'Out with the old, in with the new: Universal Music Japan (re) launches'

Despite rumours, my day job isn't writing iPhone apps (sadly). I have been creating websites and doing general software development as a "day job" well before I started with MonoTouch and iPhone apps.

In the last 12 months - since we got back from our mega-trip back to New Zealand - Leonie and I (and a number of others) have been working on a rewrite and relaunch of Universal Music Japan, and on thursday, it's went live.

We started out with a huge specifications document from a Japanese company, which had taken 12 months to produce, and other than 400 pages of text, had very little to show for it. It was expected to take another 24 months to build it.

So, out with the old, and in with the new!

(this is the old site)

(this is the new site)

Some of the challenges we faced, and some numbers

  • The site consists of 16 labels, around 1600 individual artists, around 200,000 products. The umbraco database has around 65,000 nodes. At current traffic levels, it gets around 1.8m visits a month and around 6m pageviews.

  • All served off 2 servers (8GB / 4 cores, which are mostly idle), a CDN, Umbraco 4.7.2 and RavenDB (for the product database). The RavenDB is around 8GB, and SQL Server is around 2GB per environment. The media (images etc) is around another 8GB.

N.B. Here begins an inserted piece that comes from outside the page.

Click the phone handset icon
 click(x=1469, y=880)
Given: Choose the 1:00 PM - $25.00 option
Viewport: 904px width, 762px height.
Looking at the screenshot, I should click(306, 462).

  • The site integrates with various external parties, including the Universal Music store, Amazon, iTunes, HMV, Tower Records ("big in Japan"), and various ring-tone and ring-back services. It also has QR codes. And yes, people actually use them.

  • As far as I know, this is a huge site by Umbraco standards. The umbraco.config (local xml cache) is around 80meg, we have over 65k nodes, and it takes the app pool about 3 mins to spin up and prime the cache.

  • Some things people take for granted - publishing the entire site in one go, removing a field from a document type - we can't do (there is a workaround for some of it, and it takes a long time to process). We had multiple issues with Umbraco Courier, but Per has been very responsive in getting bugs and problems fixed - thanks!

  • Maintenance - the editor site is used by a team of about 20 - needs a lot more horsepower than the public facing site. The editor machine uses 16GB / 4 cores, and often uses all of that. Luckily we use cloud-based hosting (private cloud from Vnetrix), so we were able to scale that up with just a reboot.

  • Working with a distributed team (development in the UK, customer is in Japan) isn't too bad, but working with another language and culture has been a challenge. This is something I don't think anyone should under estimate. Without our translator, Nana, we'd be totally screwed, and even with her, there are lots of things which just don't translate - assumptions on how the other party is thinking which we would normally take for granted.

  • All the artists (and most of the other pages) are templated and widget-ed, so the editors can change the layout at will and move things around the page. They also have full CSS/image/js control over the artist sites if they want to. They have done this for some of the tier-1 artists, eg the birthday, naoto-inti-raymikara, girls generation. But not for smaller artists, eg okamura yasuyuki. They can pick from a list of pre-done themes if they dont want to do a fully bespoke site, and also upload header images and logos.

  • We possibly went around things backwards, which didn't help. We designed (and rolled out) some of the artist sites first, then moved to the other sections. Going from top down would have been better.

  • We made extensive use of Powerup for deployments. We can now deploy to 4 sites (3 machines) with 4 commands (one for each site). UAT is deployed directly from TeamCity (manually, at the press of a button). Kudos to Marcel duPreez and Andrew Revell for this.

  • We have a number of automatic bits in the CMS, to make it as easy for the content editors as possible, eg news is auto-filed by date, if you make a new artist/genre/subgenre/etc, it will build most of it for you from a template. We can upload a whole label's worth of artists (and auto-create their whole site) using a spreadsheet.

We still have a fair bit to do on the site. Most of it is around bits we pushed out of the release, and also some more performance tuning, but overall, the site is running well.